**Your assignment**
Go to the line containing "Task: Click Edit privacy policy button" and retype it and every later line exactly as written, up to the last line of the entries. Keep pictures out.

**Supplied records**

--

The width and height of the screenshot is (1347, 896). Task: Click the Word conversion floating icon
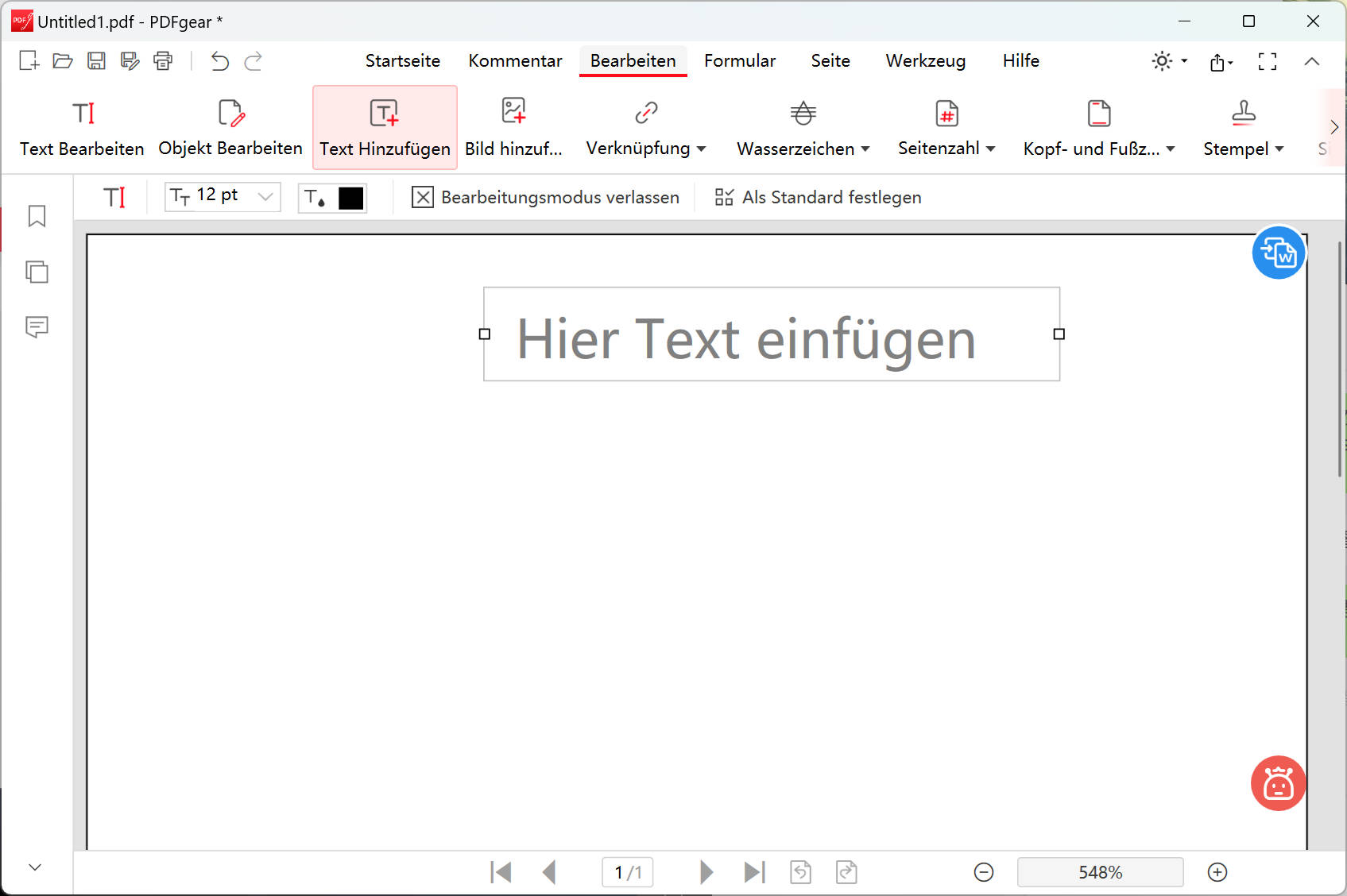[1279, 253]
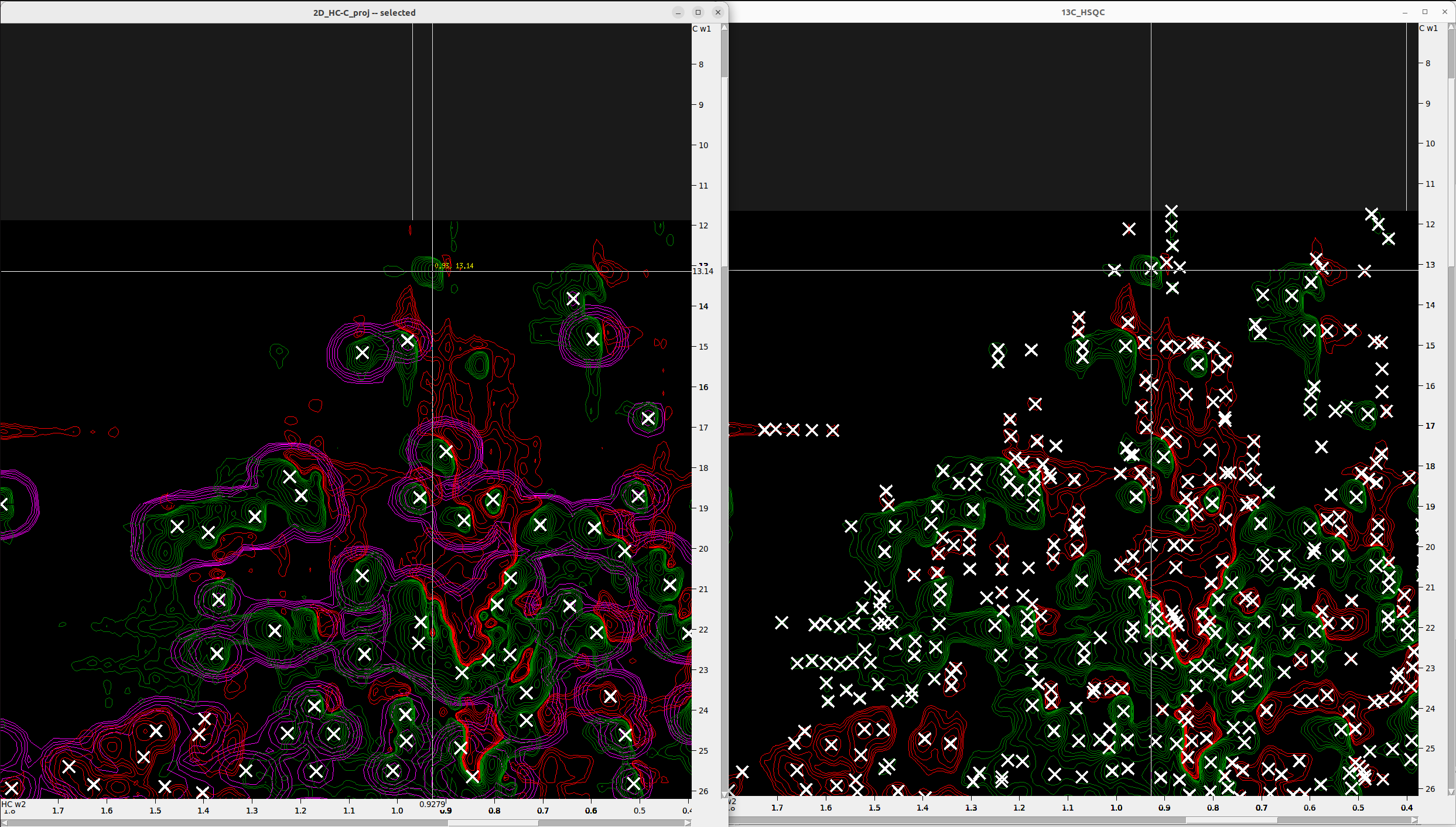Minimize the 2D_HC-C_proj spectrum window
Viewport: 1456px width, 827px height.
click(x=678, y=12)
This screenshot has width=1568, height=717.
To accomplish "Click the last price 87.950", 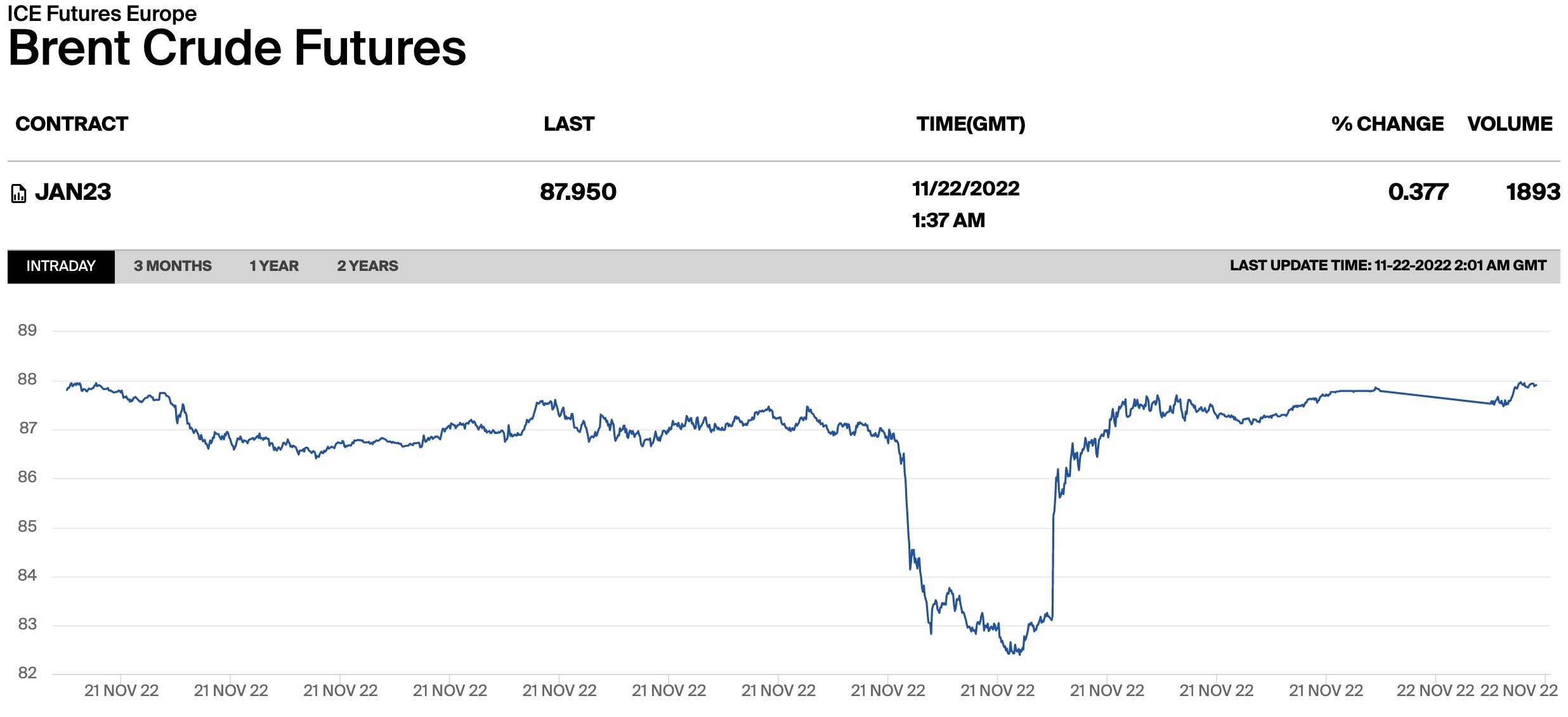I will pyautogui.click(x=578, y=192).
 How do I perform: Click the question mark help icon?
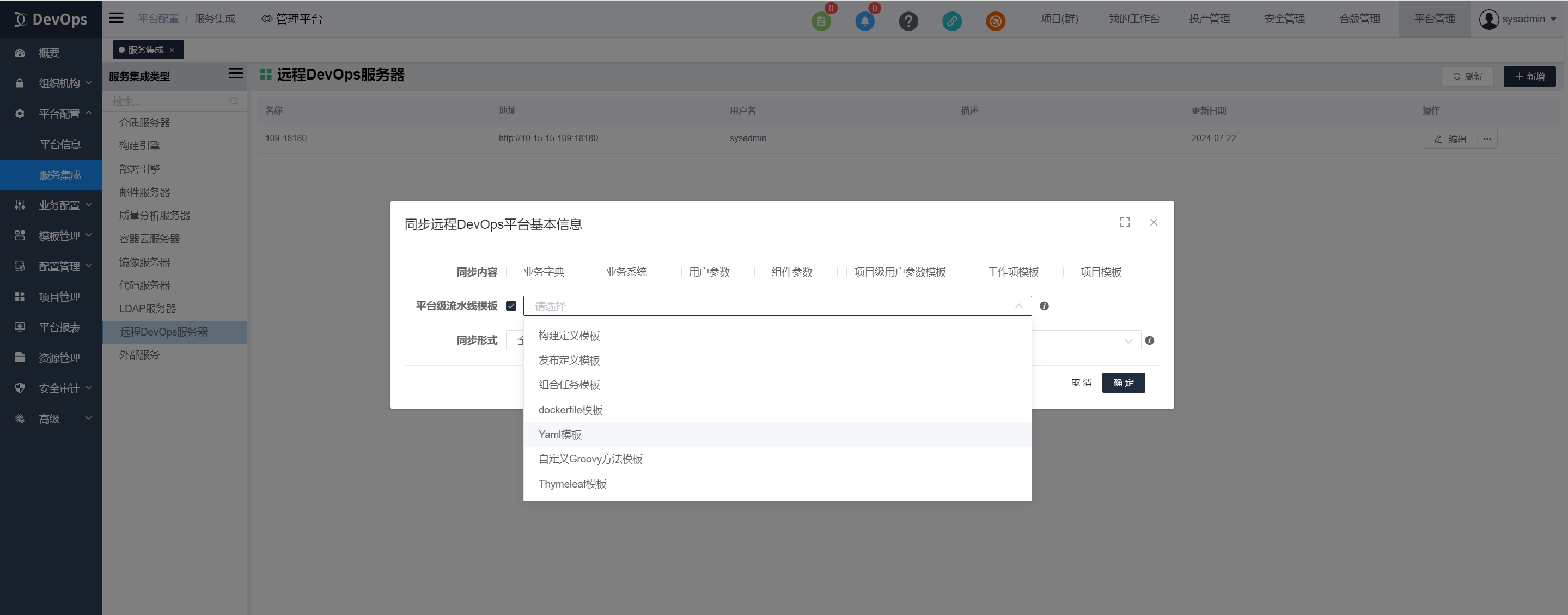[908, 21]
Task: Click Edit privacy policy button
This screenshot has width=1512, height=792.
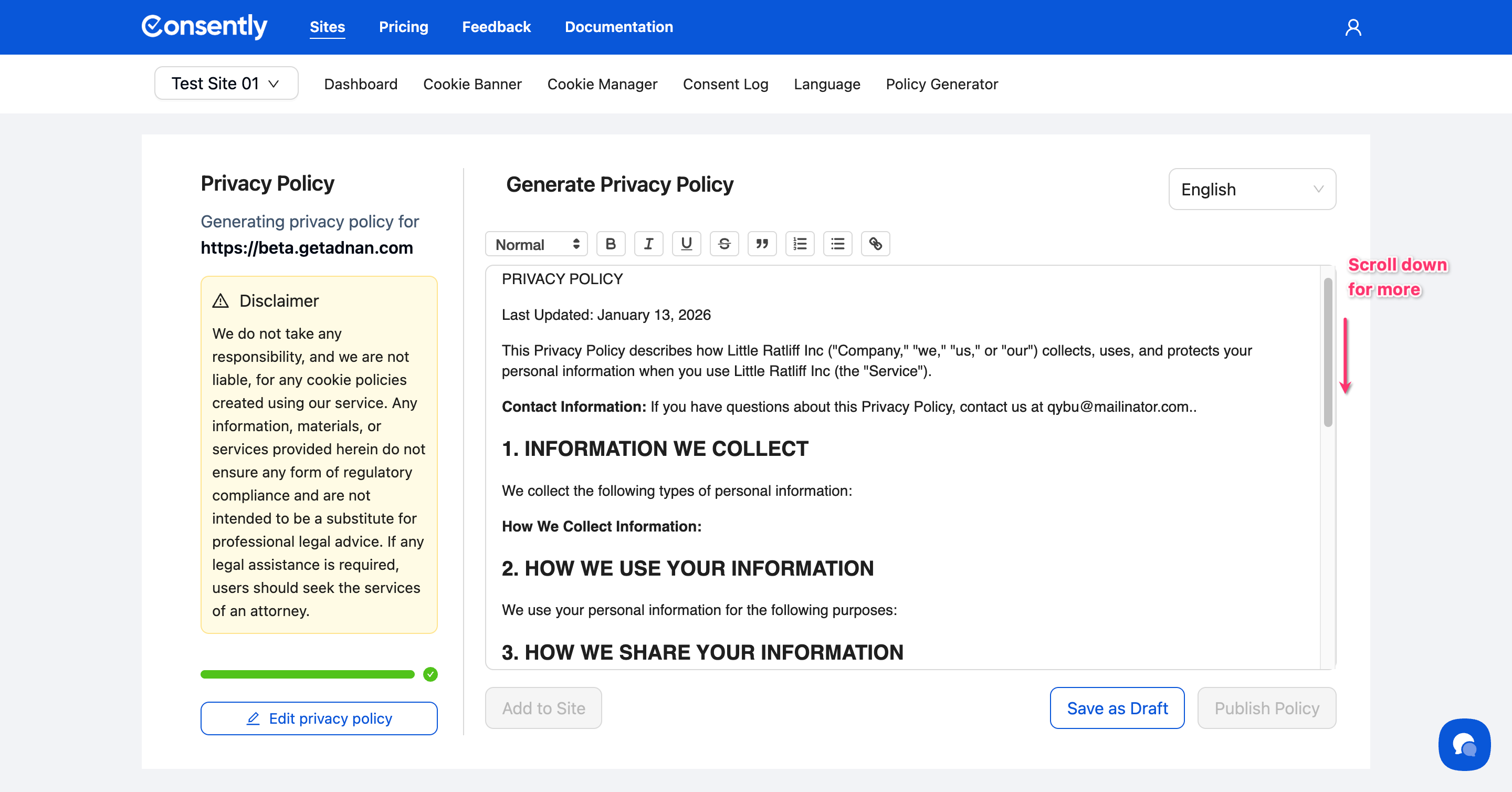Action: tap(319, 718)
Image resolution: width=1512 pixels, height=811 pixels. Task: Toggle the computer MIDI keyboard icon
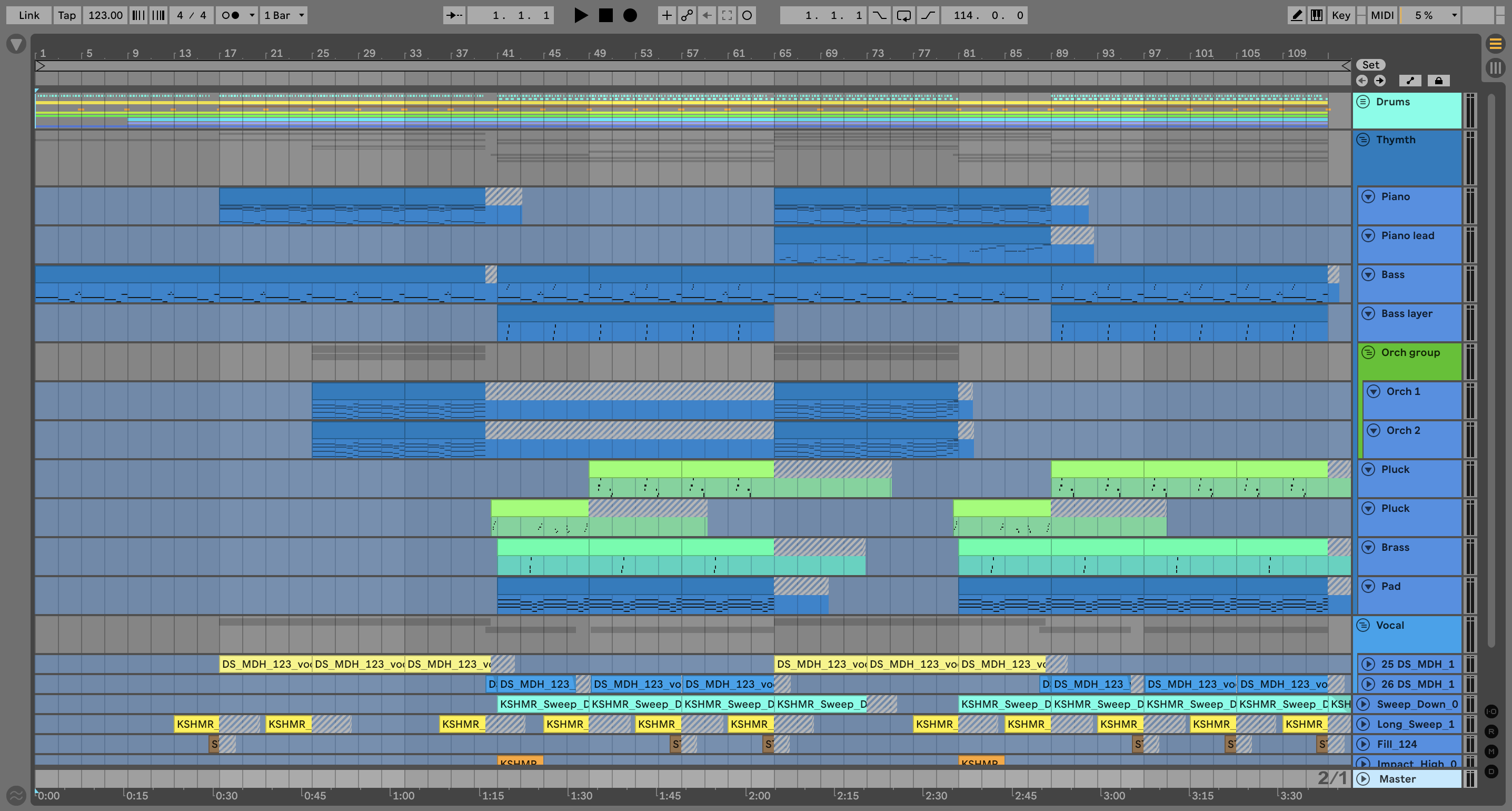(1317, 15)
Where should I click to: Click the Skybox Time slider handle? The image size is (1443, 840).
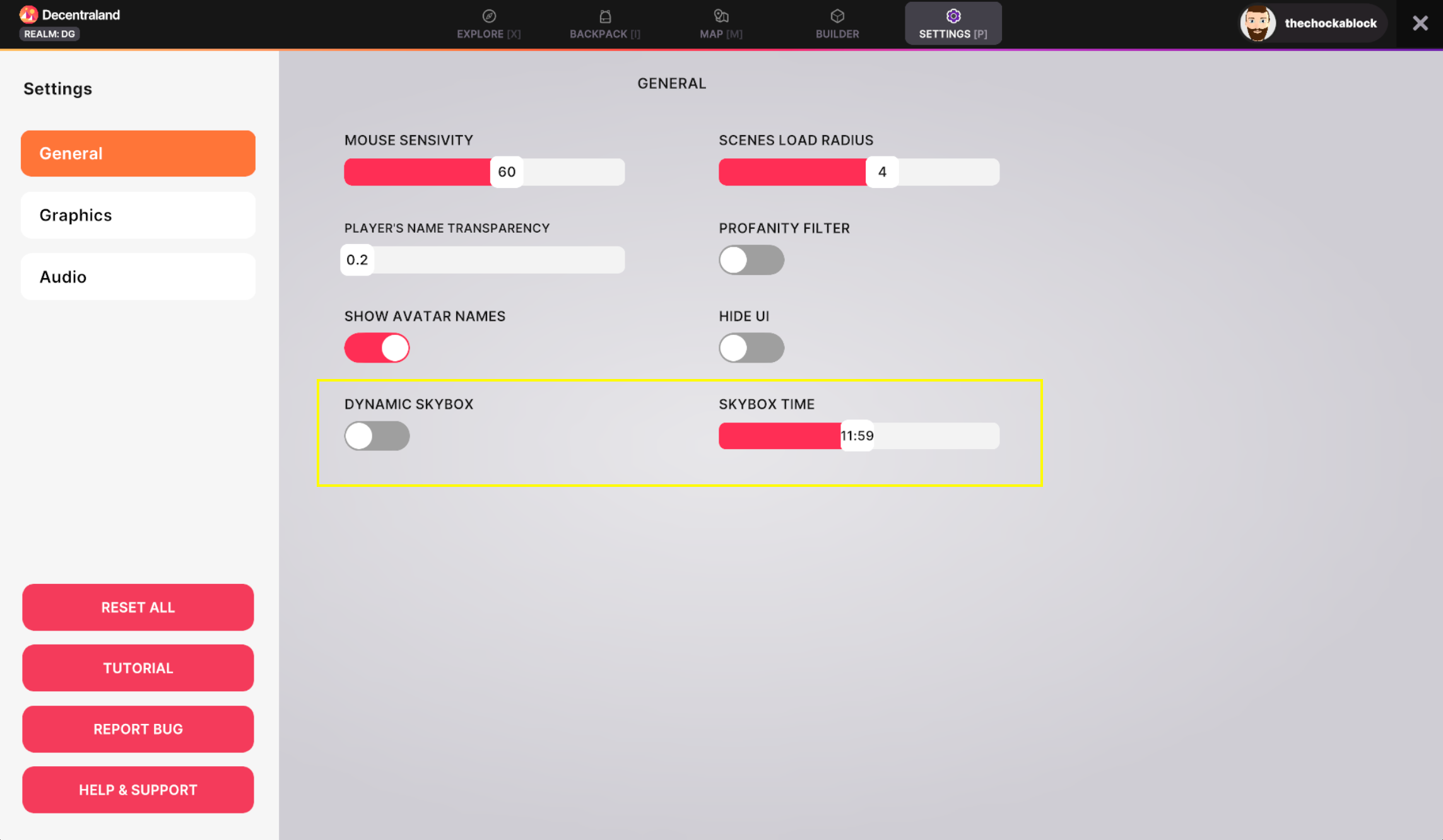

--

**Written solution**
Task: Click Edit privacy policy button
This screenshot has width=1512, height=792.
Action: tap(319, 718)
Image resolution: width=1512 pixels, height=811 pixels. Task: Toggle the computer MIDI keyboard icon
(1317, 15)
Where should I click to: Click the Skybox Time slider handle? The image size is (1443, 840).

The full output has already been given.